In this article, I would like to present how we handle two tasks that are not very popular among developers but crucial for UI creation – maintaining proper component documentation and a test base. You will see how both of these tasks may support each other.
As an appetizer, let’s talk about technology stack. In most cases our frontend products are created/built using React, a framework that is great for our clients and us developers.
Tests are based on React Testing Library and run by Jest. We agree that React Testing Library is the best solution as stated on its website:
“The more your tests resemble the way your software is used, the more confidence they can give you.”
It means we do not have to worry about component implementation affecting our test cases.
When choosing documentation tools, our main goals were reliability, usage examples and a proper description of thecomponent API, ideally with graphical and interactive UI. All these requirements were met with Storybook.
Storybook is a great tool for UI development that generates component-based documentation, where multiple use cases and variants (so called stories) can be presented in an interactive way.
The Storybook approach of presenting components goes hand in hand with atomic UI design and results in improved overall code architecture. For example, it indicates too much complexity in state management or too much responsibility given to a single UI component. In addition, Storybook infers metadata values based on source code, types and JSDoc comments, resulting in fewer zombies or misleading comments compared to typical comment-based documentation.

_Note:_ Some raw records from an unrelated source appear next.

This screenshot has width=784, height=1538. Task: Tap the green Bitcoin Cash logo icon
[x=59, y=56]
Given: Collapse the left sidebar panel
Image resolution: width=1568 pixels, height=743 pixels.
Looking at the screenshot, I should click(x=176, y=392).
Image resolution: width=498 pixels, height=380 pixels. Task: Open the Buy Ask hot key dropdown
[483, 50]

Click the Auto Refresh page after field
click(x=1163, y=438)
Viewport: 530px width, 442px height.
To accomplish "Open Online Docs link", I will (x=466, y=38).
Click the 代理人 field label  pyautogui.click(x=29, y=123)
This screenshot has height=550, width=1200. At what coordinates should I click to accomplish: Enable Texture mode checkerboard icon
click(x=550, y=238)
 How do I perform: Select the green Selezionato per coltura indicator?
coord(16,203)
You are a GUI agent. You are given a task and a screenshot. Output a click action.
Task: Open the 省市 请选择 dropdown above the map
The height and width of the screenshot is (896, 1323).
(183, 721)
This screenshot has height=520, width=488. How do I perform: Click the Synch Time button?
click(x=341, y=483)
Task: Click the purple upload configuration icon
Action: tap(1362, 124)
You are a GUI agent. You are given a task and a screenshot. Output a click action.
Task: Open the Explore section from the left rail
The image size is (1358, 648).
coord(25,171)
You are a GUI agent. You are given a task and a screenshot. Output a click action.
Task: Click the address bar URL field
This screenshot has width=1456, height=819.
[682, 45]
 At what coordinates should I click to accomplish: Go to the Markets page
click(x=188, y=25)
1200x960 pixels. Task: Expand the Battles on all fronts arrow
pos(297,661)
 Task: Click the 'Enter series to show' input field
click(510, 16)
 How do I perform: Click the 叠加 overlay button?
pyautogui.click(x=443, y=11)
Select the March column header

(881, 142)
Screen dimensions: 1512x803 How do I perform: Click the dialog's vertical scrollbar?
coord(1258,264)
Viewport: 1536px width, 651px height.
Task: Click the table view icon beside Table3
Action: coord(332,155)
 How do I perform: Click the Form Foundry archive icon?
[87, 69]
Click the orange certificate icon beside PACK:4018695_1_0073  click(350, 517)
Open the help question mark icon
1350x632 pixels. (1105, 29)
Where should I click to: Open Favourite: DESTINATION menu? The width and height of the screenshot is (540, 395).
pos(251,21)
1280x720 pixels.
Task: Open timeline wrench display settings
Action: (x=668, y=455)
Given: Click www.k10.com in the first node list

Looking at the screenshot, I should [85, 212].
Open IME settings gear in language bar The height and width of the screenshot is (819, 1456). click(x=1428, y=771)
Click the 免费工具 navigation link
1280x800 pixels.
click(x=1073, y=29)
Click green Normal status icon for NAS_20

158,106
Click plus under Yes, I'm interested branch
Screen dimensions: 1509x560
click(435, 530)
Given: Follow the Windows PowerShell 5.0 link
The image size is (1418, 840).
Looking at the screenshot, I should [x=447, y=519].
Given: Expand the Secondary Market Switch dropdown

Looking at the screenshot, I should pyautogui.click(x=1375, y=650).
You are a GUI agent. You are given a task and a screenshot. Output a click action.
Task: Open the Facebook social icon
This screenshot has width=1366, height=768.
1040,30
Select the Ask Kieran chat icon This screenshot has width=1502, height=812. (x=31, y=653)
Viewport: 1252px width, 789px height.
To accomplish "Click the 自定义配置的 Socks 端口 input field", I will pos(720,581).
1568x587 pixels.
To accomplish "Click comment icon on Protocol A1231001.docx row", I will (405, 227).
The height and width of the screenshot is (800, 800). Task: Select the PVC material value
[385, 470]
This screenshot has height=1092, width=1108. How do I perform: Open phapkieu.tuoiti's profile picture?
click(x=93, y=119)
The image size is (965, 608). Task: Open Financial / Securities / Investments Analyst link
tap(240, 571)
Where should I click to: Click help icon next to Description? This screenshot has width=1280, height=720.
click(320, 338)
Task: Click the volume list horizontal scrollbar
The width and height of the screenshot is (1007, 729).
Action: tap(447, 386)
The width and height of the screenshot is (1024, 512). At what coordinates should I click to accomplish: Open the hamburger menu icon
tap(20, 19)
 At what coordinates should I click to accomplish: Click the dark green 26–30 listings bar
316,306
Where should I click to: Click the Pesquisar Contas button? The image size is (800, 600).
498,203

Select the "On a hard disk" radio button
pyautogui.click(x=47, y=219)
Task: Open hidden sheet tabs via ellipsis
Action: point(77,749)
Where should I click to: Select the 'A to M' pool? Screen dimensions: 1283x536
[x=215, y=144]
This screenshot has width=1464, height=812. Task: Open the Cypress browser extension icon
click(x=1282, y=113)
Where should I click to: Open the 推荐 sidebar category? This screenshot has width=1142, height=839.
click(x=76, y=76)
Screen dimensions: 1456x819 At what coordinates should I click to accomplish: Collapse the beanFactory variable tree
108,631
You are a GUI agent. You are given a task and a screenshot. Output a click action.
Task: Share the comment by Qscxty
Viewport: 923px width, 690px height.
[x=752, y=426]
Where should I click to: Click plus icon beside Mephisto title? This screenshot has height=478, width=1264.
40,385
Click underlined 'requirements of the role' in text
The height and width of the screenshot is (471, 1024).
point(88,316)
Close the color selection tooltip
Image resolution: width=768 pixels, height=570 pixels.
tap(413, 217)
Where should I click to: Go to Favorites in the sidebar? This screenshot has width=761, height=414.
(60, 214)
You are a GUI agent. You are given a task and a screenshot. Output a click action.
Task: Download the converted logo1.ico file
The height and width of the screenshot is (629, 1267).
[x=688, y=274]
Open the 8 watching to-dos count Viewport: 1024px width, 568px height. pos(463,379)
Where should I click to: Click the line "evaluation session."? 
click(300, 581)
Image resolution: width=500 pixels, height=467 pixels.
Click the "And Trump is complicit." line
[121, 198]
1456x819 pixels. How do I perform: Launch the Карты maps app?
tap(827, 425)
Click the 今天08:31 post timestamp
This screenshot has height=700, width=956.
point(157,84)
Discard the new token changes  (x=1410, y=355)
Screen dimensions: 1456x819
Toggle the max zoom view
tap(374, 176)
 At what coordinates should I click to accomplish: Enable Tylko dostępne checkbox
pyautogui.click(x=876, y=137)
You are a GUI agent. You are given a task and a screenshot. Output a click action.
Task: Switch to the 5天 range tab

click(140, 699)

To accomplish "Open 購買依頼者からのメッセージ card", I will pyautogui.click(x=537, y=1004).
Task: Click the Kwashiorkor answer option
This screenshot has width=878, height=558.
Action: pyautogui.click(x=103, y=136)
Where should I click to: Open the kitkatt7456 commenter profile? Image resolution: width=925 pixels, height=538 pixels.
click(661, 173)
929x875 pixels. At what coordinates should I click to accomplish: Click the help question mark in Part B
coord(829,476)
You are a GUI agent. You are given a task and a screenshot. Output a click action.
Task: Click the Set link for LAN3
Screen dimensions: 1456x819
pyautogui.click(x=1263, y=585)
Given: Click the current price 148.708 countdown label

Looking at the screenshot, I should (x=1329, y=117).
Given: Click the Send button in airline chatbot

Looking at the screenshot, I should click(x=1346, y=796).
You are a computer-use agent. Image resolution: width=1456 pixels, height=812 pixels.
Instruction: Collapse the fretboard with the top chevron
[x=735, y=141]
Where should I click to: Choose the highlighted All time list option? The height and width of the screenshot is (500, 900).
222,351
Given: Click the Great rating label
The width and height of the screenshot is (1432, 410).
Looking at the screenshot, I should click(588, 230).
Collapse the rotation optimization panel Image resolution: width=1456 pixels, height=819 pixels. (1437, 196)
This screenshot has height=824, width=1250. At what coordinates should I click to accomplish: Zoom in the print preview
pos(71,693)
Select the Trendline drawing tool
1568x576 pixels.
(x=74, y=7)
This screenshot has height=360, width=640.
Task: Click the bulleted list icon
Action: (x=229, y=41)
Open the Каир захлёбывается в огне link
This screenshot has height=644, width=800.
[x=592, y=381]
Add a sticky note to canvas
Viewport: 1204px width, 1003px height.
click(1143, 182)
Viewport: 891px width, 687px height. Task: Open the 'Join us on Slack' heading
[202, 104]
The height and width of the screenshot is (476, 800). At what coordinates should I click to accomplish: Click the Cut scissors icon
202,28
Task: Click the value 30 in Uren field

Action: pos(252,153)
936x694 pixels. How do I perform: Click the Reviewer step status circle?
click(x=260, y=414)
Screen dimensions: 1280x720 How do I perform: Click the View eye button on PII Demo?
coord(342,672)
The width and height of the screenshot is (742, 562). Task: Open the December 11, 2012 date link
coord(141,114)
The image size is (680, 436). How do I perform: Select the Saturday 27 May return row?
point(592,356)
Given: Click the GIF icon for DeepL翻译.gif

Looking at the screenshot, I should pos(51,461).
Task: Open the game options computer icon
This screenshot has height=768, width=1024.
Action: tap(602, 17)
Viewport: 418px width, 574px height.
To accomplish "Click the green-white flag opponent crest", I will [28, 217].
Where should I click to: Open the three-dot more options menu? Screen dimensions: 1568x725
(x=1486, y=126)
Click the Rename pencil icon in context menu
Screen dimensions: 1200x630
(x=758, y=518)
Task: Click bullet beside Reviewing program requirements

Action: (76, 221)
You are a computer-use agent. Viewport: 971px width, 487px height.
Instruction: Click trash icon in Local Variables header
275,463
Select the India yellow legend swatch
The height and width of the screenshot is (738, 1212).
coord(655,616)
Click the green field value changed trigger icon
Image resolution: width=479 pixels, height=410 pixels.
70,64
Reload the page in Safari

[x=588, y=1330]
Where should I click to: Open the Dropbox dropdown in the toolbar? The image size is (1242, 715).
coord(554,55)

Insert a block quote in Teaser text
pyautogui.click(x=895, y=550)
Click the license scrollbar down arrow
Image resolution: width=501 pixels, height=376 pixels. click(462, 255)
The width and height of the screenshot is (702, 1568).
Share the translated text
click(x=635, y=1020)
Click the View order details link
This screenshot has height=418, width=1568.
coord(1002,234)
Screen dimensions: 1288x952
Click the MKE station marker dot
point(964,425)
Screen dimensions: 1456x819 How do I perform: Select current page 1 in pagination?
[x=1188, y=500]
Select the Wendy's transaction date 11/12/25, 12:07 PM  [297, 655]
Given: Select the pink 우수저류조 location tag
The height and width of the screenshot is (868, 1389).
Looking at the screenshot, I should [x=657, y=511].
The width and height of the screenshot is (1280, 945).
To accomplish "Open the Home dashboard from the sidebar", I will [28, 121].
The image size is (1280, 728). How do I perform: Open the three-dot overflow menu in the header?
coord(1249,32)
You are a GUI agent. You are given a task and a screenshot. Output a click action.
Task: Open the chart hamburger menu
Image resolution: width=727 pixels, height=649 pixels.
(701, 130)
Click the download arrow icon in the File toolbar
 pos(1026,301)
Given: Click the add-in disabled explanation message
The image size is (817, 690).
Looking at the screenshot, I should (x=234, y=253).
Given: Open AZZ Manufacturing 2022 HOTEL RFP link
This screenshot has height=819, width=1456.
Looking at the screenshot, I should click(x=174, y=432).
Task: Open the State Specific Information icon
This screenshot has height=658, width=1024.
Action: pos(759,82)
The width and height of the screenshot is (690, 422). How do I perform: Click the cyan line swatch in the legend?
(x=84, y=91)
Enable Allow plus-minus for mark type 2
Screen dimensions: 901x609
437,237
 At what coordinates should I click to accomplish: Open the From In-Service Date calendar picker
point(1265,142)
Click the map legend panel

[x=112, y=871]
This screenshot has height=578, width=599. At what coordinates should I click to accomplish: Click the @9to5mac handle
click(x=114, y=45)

We decided to work with the two tools independently, so it was even cooler when we found that stories created for documentation can be reused as test cases for our tests! Storybook’s approach of presenting multiple component variants resulted in a better understanding of what actually should be tested from a business perspective. This combined with coverage reports makes testing a way better experience for developer.
Using both tools results in faster analysis of UI component use cases and gives us an excellent reason to prepare documentation, which now is an input for our unit tests.
Quality assurance, testing, documenting and maintaining a library is a huge topic to cover in one article, but hopefully our brief presentation of our experience at jtendo will inspire you to dig further into the topic.